I felt in 2003 and feel even more strongly now that we have a right to know the exact expenditure involved in bringing this site to launch and to see a breakdown of how exactly how the money was allocated. To be clear, I’m not accusing anyone of any wrong doing, but as these were (at least in part) public monies I’m curious about the sums that were paid out for consultancy at the conception of the project and particularly the costs of the six-month exploratory effort led by Buzz Schmidt, chairman and founder of GuideStar in the United States. Schmidt’s engagement was conducted under what their US website (http://www.guidestar.org/about/press/032003.jsp) refers to as ‘the auspices of the Institute for Philanthropy’ in London, but no further details are provided. Given that Guidestar International appears to be one of the largest creditors of the now defunct Guidestar UK, claiming a total of £230,000 from the Administrator, I think this is a timely and legitimate question (http://www.civilsociety.co.uk/finance/news/content/7835/guidestar_administrator_publishes_details_of_sums_owed). Personally, I’d rather see the remaining monies refunded to the Directory of Social Change who took on the project at the last moment and do an immense amount of good for our sector.

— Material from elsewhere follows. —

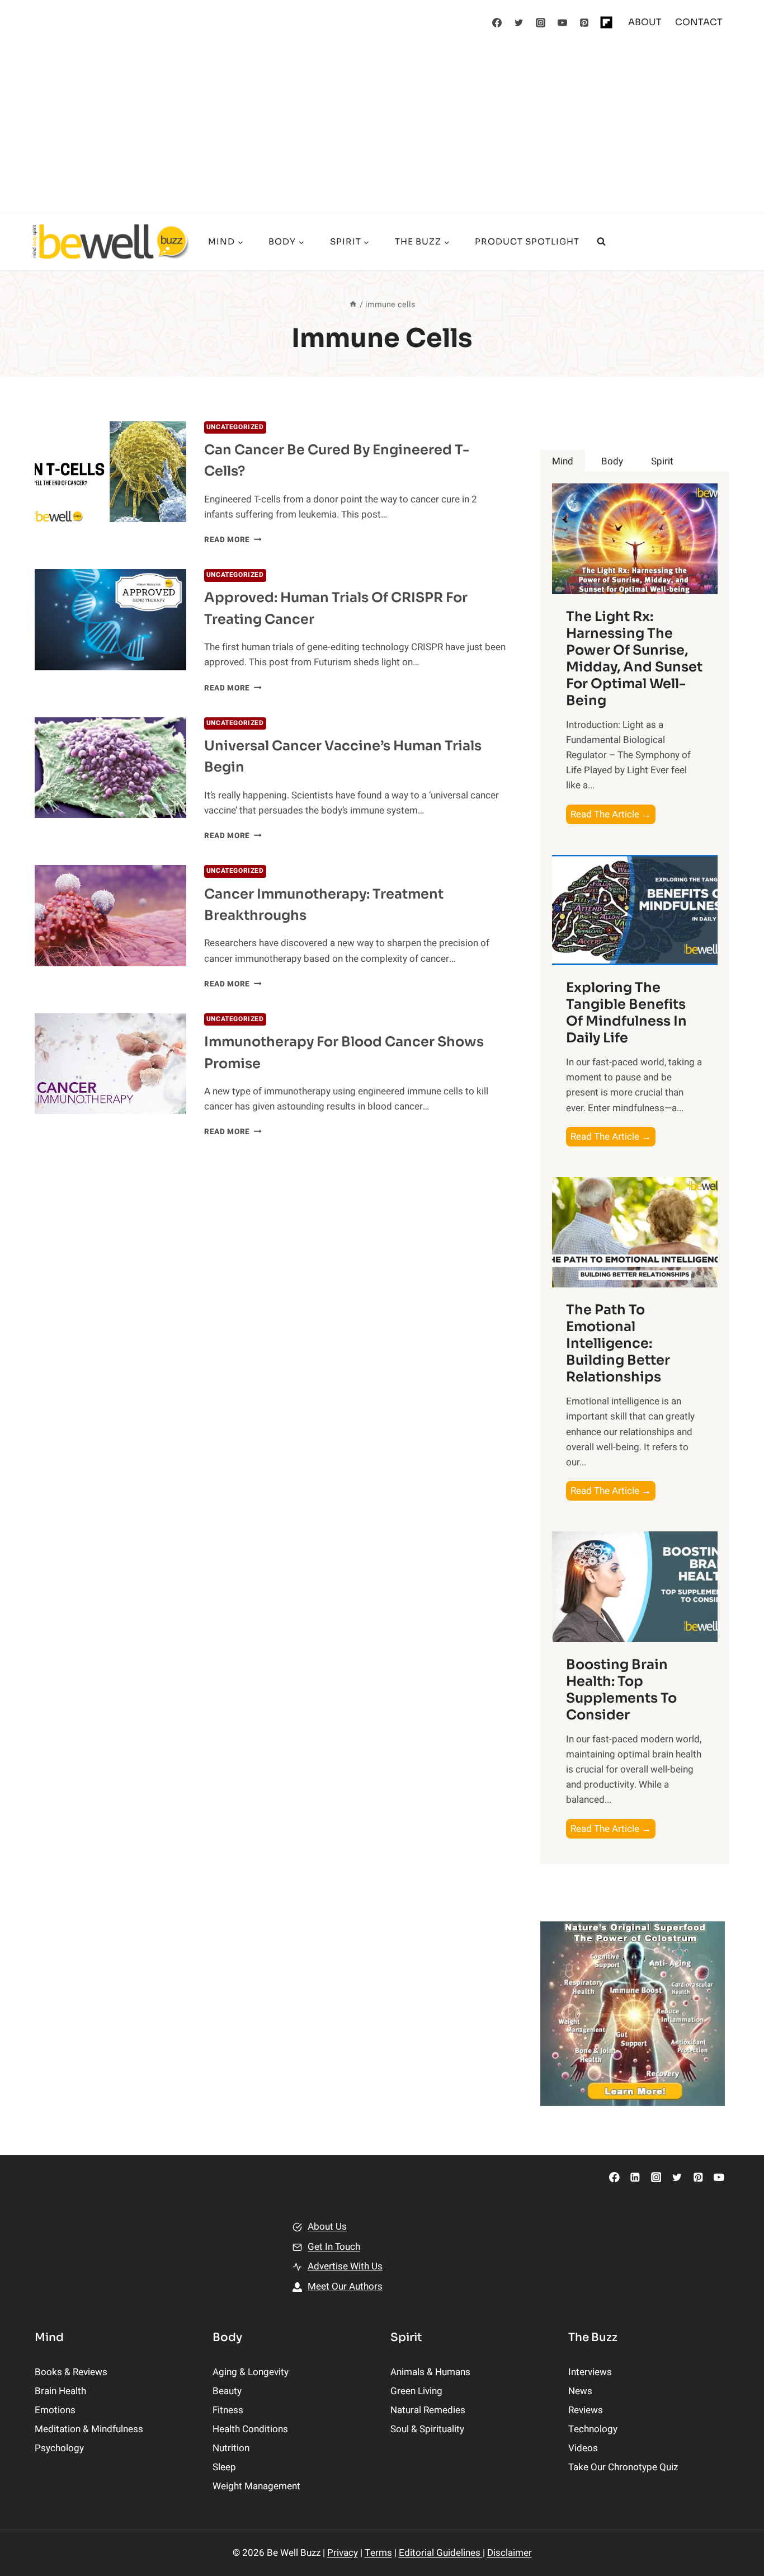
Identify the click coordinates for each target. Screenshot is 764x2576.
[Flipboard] (606, 22)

In 2003 Schmidt is reported as saying, “The HM Treasury grant is enormously gratifying because it resulted entirely from the achievements of GuideStar in the United States and proves the universal utility of our model.” (http://www.guidestar.org/about/press/032003.jsp) Well of course the utility is a lot clearer today than it was in 2003, but putting aside the obvious, in my view the initial approach to the Treasury was based on the erroneous assumption that the Guidestar UK initiative would help bolster the public’s trust. Opening up access to detailed information about UK charities based on their financial accounts it was said would be a major step forward. There were however three major flaws to this argument. Firstly, key financial information was already available, both online and in hard copy. Secondly, published accounts are no basis whatsoever for assessing the performance of a charity. There are economies of scale, major differences between causes, major differences in the performance of different fundraising techniques etc. which combine to make such attempts nonsensical. Finally, while there are a handful of sophisticated donors looking for detailed information, we know from research that there simply are not hundreds of thousands of individuals eagerly waiting to download a pdf of their favourite charity’s annual report. The public need for information is much more basic, to understand what charities do and why and how they do it.

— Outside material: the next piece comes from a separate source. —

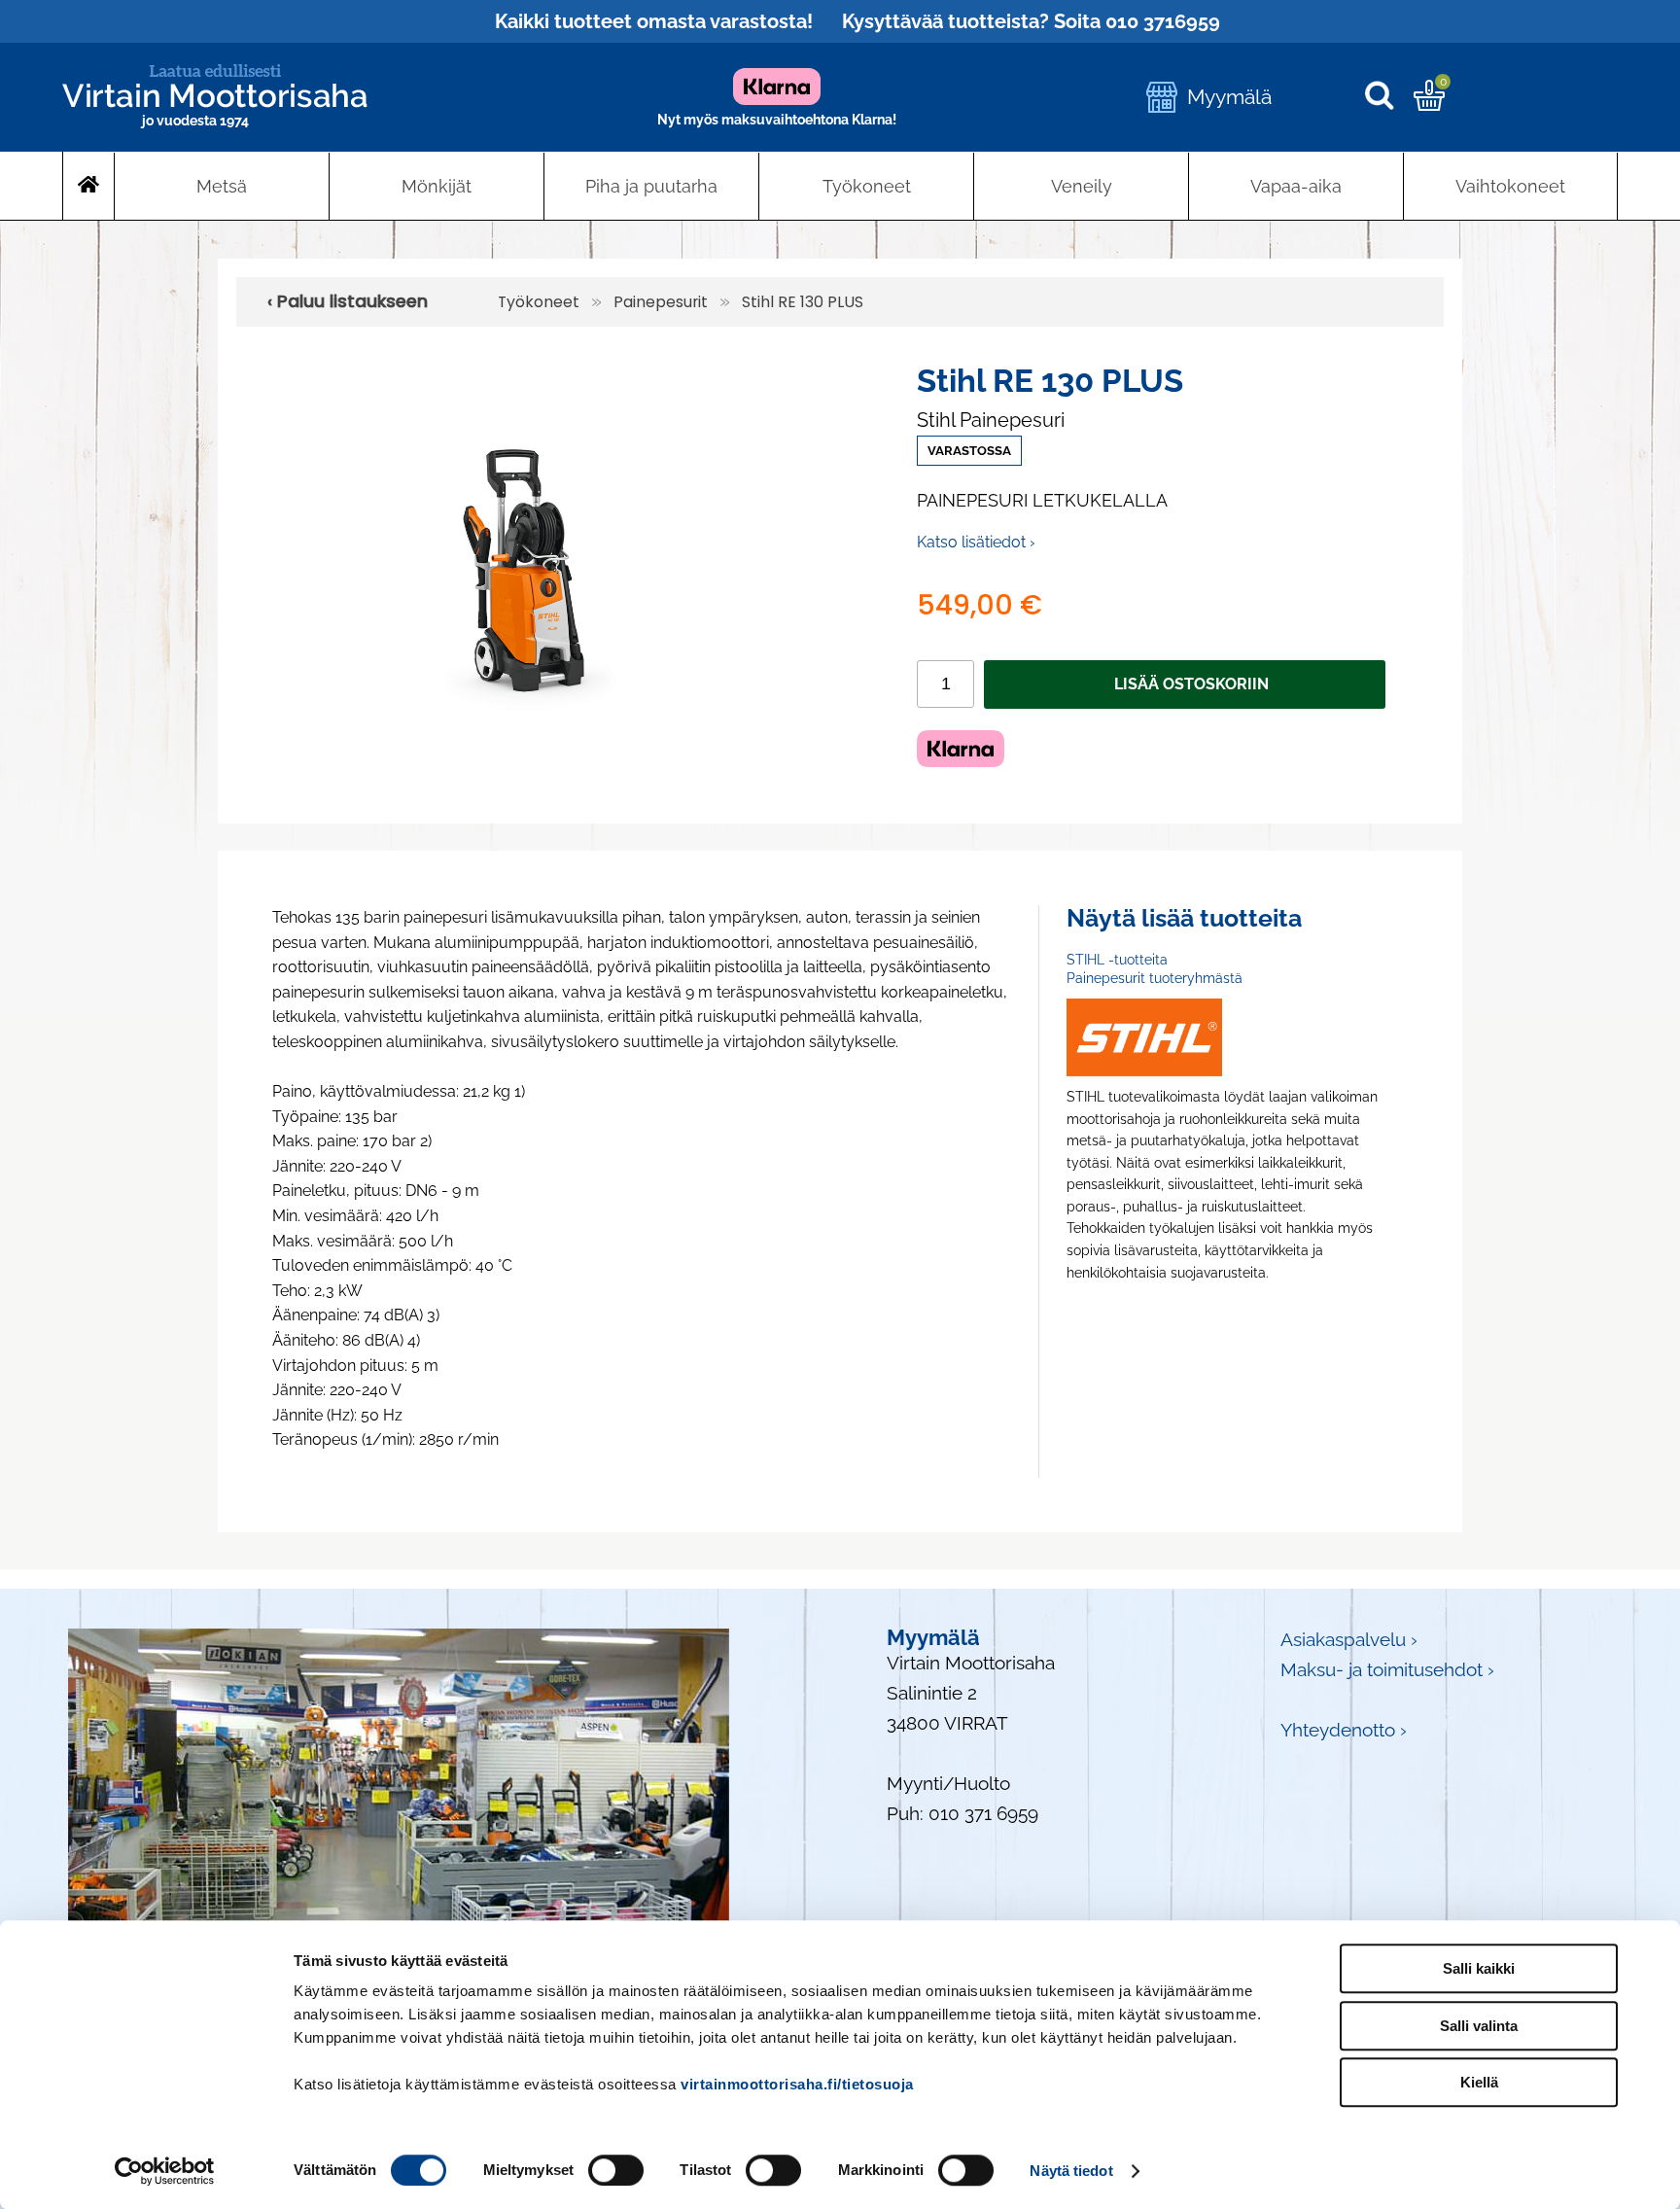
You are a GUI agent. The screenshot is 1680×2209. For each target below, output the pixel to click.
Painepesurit (660, 302)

So was Guidestar in any sense helpful? While, it was never going to provide a service to the overwhelming majority of the public, it DOES provide very valuable data for academic researchers, for charities looking to research potential funders and for funders conducting aspects of their due diligence. There is also value for government and those seeking to make or influence public policy because of the aggregate data it supplies in respect of the sector or sub-sectors as a whole. There is substantive value there – but the nature of that value was never properly recognised and an appropriate cost-benefit analysis conducted.
If the goal was truly to build public trust and confidence in the sector, there were and are, much better ways of accomplishing this. With circa £5 million to invest we might actually have invested in some of these projects and seen philanthropy in this country grow as a consequence. Alas, this was not meant to be.